The Bible Society of the West Indies and Wycliffe Bible Translators have sparked a national controversy by beginning to translate the Bible into patois, Jamaica's Creole language.
While English is Jamaica's official language, most Jamaicans speak patois. But it does not yet have a standard writing system. Those opposed to the translation project have argued in the country's newspapers and other media outlets that formalizing a written standard for patois would undercut efforts to promote Standard English.
Even Jamaican prime minister Bruce Golding joined the fray, saying in a June high-school graduation address that the $1 million, 12-year translation project "signifies an admission to failure" to properly learn and teach English.
Other critics have argued that as an obscure vernacular dialect, patois is incapable of communicating the deeper truths of Scripture. Many linguistic scholars, however, say patois, or Jamaican Creole, is an autonomous language rather than an English dialect.

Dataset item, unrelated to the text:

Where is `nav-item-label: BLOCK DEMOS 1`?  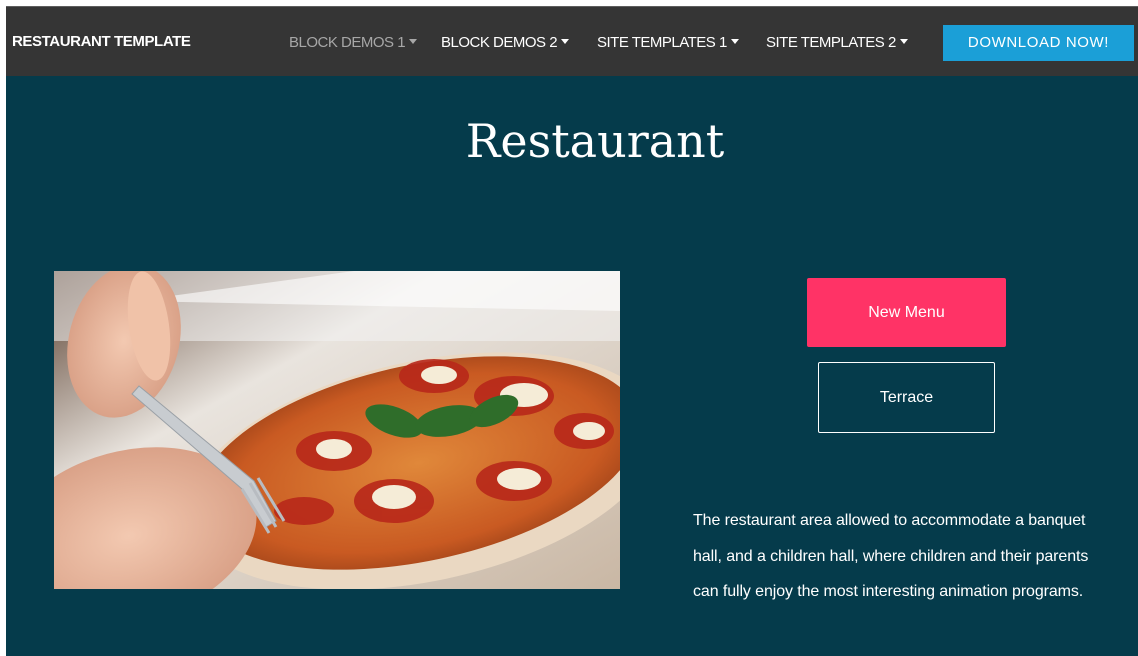
nav-item-label: BLOCK DEMOS 1 is located at coordinates (348, 42).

Gerry Seale, general secretary of the Evangelical Association of the Caribbean, said a Standard English version of the Bible will stay popular in the country. But "so many Jamaicans speak patois rather than Standard English that this has a chance of communicating with their hearts in a much greater way than Standard English [does]," he said. Jamaica Association of Evangelicals president Peter Garth says the organization supports the project largely because of the positive response the Jesus film received when it was released in patois. "We know that there are some problems in terms of the spelling and so forth, but what we do know is that it will attract a lot more readers," he said.

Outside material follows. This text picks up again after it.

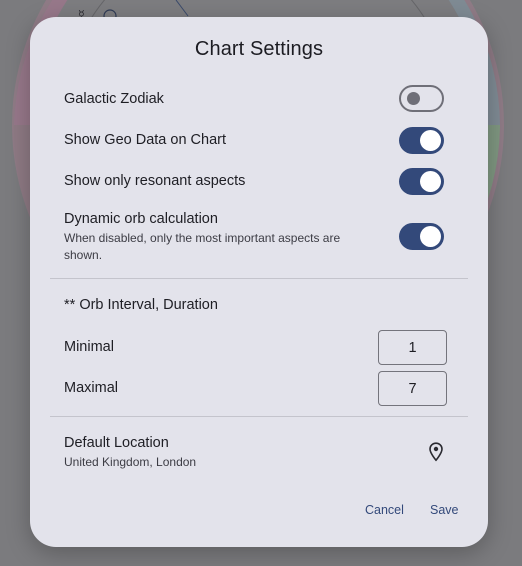 The image size is (522, 566). Describe the element at coordinates (146, 140) in the screenshot. I see `show-geo-data-label: Show Geo Data on Chart` at that location.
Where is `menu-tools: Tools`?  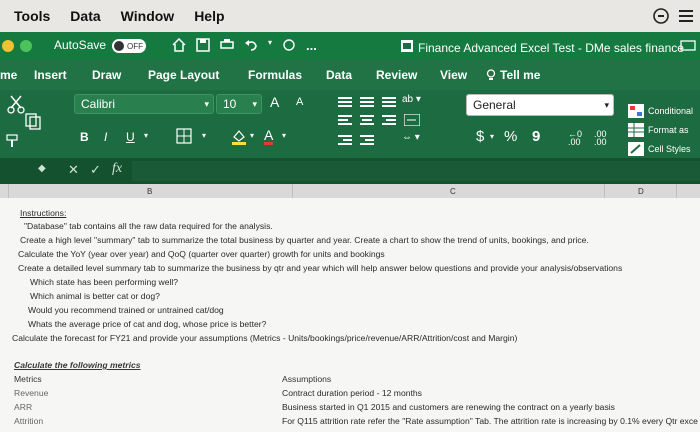 menu-tools: Tools is located at coordinates (32, 16).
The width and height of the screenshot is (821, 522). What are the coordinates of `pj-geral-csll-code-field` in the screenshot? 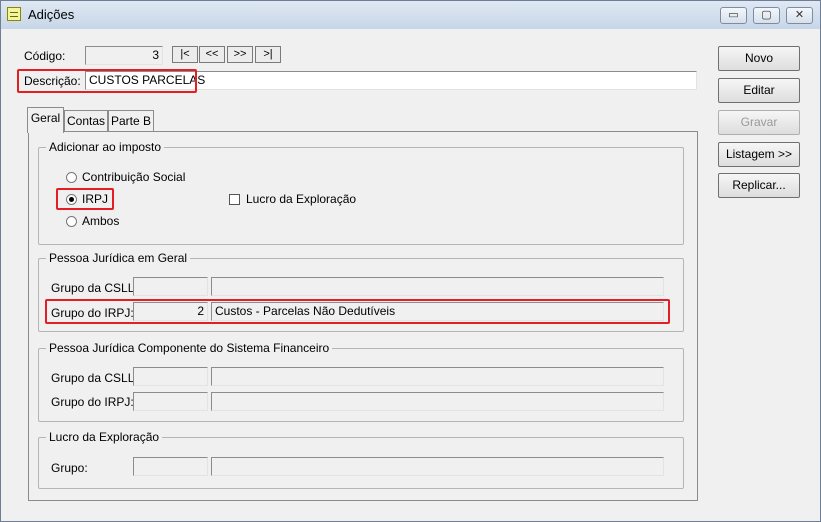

Bertram Gayle, a member of Wycliffe Bible Translators Caribbean and coordinator of the Jamaican Creole Translation Project, noted that the debate surrounding the translation has thus far focused on the "languageness" of Jamaican Creole, while the primary aim of the project is spiritual.
"I'm confident that Scriptures in Jamaican will help strengthen and standardize the language, shed inherited colonial prejudice against the language, and provide material for literacy and education," Gayle said. "Most of all, however, [we] want Jamaicans to be able to identify somewhat with the linguistically diverse crowd of Acts 2:11. Bible translation agencies will tell you that the challenges encountered are insignificant in comparison with being able to hear God's Word in one's heart-language." The arguments are not new to Bible translators, said Wycliffe Bible Translators USA senior vice president Ruth Hubbard, and they are likely to intensify.
"The translation projects currently under way or yet to be done are also considered minority languages," she said. "They are communities within a larger context. In each of those cases, there is some tension: Should a lot of attention be paid to honoring minority languages, or should we push these communities to learn wider languages quicker so they can be part of the larger global community? Wycliffe says 'yes' to both questions."
"It might help people to remember that the Greek of the New Testament was not the Greek of literature but the common Greek of the street," said A. Scott Moreau, professor of intercultural studies at Wheaton College. "In that sense, translating the Bible into patois as a language of the people makes very good sense."
USA Today reported on the debate.
The Jamaica Gleaner published letters to the editor, including many that argued against the translation.